Dichlorvos is volatile from dry surfaces i.e. that it readily changes from a liquid state to a gas state. It is also readily soluble in water and hence only very slightly to moderately volatile from moist surfaces or water.
- It is not to be sprayed on surfaces where water runoff to water bodies, drains etc. can occur.
- It is highly toxic to birds
- It is toxic to fish and mammals
Registration of a number of Dichlorvos products has lapsed, not been renewed or withdrawn from the market. To see lists of these products and the remaining registered products go to APVMA website and select products under review (www.apvma.gov.au/products/review/a_z_reviews.php) and select Dichlorvos from the list.
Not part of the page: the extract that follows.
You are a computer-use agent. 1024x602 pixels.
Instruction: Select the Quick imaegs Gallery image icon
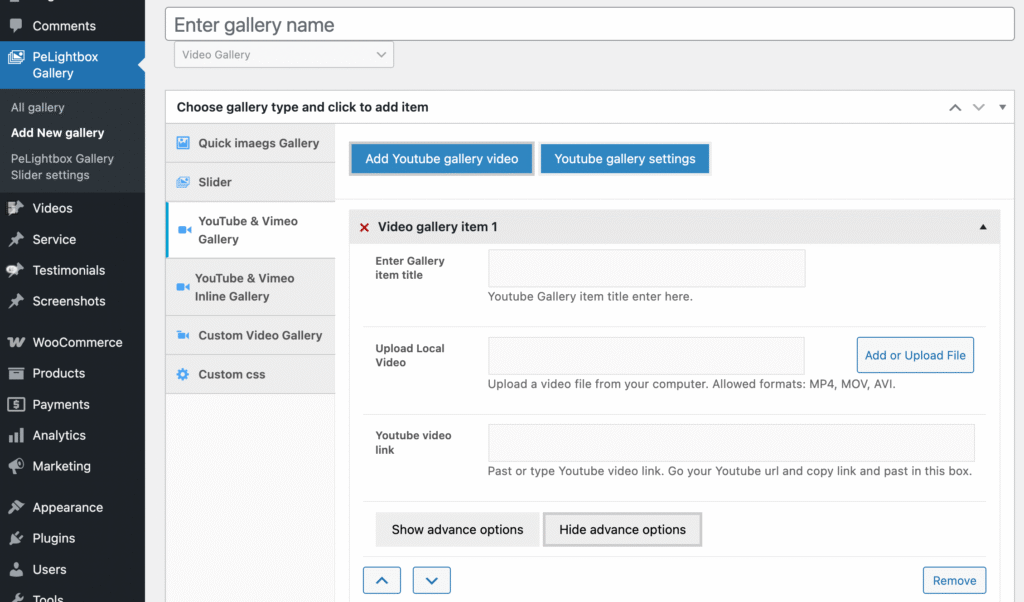click(184, 142)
Normally a two-year sales period is allowed after a product registration lapses, meaning old labelled products can be used up within the two years.
Changes affecting the Pest Control Industry
The APVMA Review has recommended significant changes to Dichlorvos labels, particularly for the directions of use and personal protective equipment which will affect its use in the pest control industry.
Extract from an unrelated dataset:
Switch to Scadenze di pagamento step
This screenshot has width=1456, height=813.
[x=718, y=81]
These changes are detailed in sections 5.2.3, 5.2.4 and 5.2.5 of the Review.
Beside the many agricultural use changes, it has recommended changes that include the deletion of many current uses due to the likelihood of toxicologically unacceptable levels of operator exposure.
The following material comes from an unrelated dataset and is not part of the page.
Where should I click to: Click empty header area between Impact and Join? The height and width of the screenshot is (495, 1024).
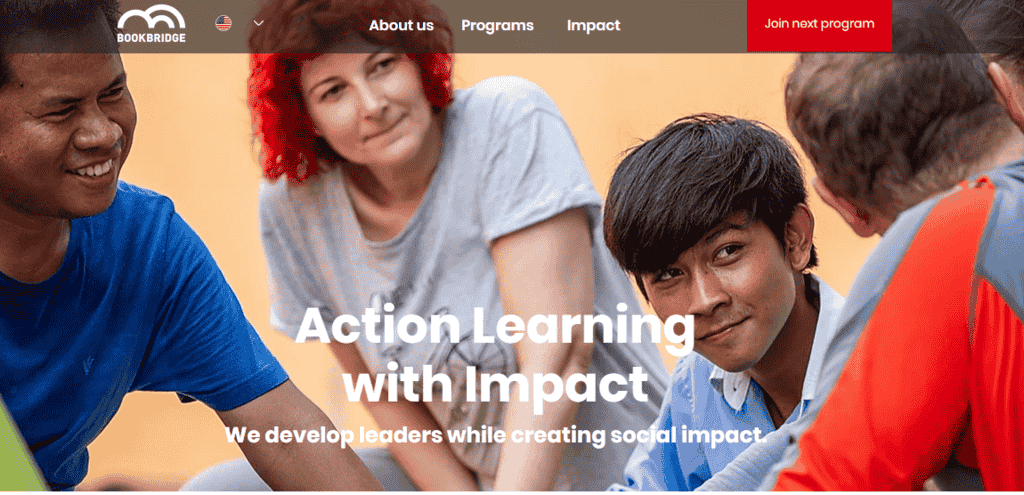pyautogui.click(x=684, y=26)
The following activities (current uses) are recommended to be deleted:
- Uses involving surface spray, space spray, crack and crevice treatment
- Outdoor and indoor application by fogging or misting
- Mechanical application to grain
- Pressurised gas in enclosed spaces where the operator must enter the space under fumigation
- Portable fogging or misting equipment in enclosed spaces where the operator must enter the space under fumigation
- Application by watering can, the wooden board method or by paintbrush
- Broad-acre application to avocados
It is recommended that new statements will be included on the labels as follows:
- DO NOT use in food cupboards or food storage and food preparation areas
- DO NOT use this product in buildings (other than glasshouses and similar plant production facilities) that are likely to be re-occupied within four days of fumigation
- DO NOT contaminate streams, rivers or waterways with the chemical or used containers or rinsate (the rinse from cleaning your tank out)
Labels will also specify a re-entry period of 4 hours for glasshouses and similar plant production facilities and; amend safety directions to bring them in line with entries in the current First Aid Instructions and Safety Directions Handbook.
Label instructions will be amended for all products in regard to risks to birds, terrestrial and aquatic species from the use of Dichlorvos. Include warnings under 'Protection of Wildlife, Fish, Crustaceans and Environment' alerting users to the toxicity of Dichlorvos to aquatic organisms and stressing the need to avoid contamination of streams, rivers or other water bodies with dichlorvos by any means which might arise with the use of a particular product, including direct spray, spray drift, used containers, and spray mix residues or rinsate.
We hope the above will alert users of Dichlorvos to these important changes that will almost certainly occur, some products already have new labels with current APVMA approval numbers. Make sure the products you use are used legally. Check with the manufacturers of the product for the period deregistered products can be used up. Lists of products are given in Tables 19, 20, 21 & 22 of the Review.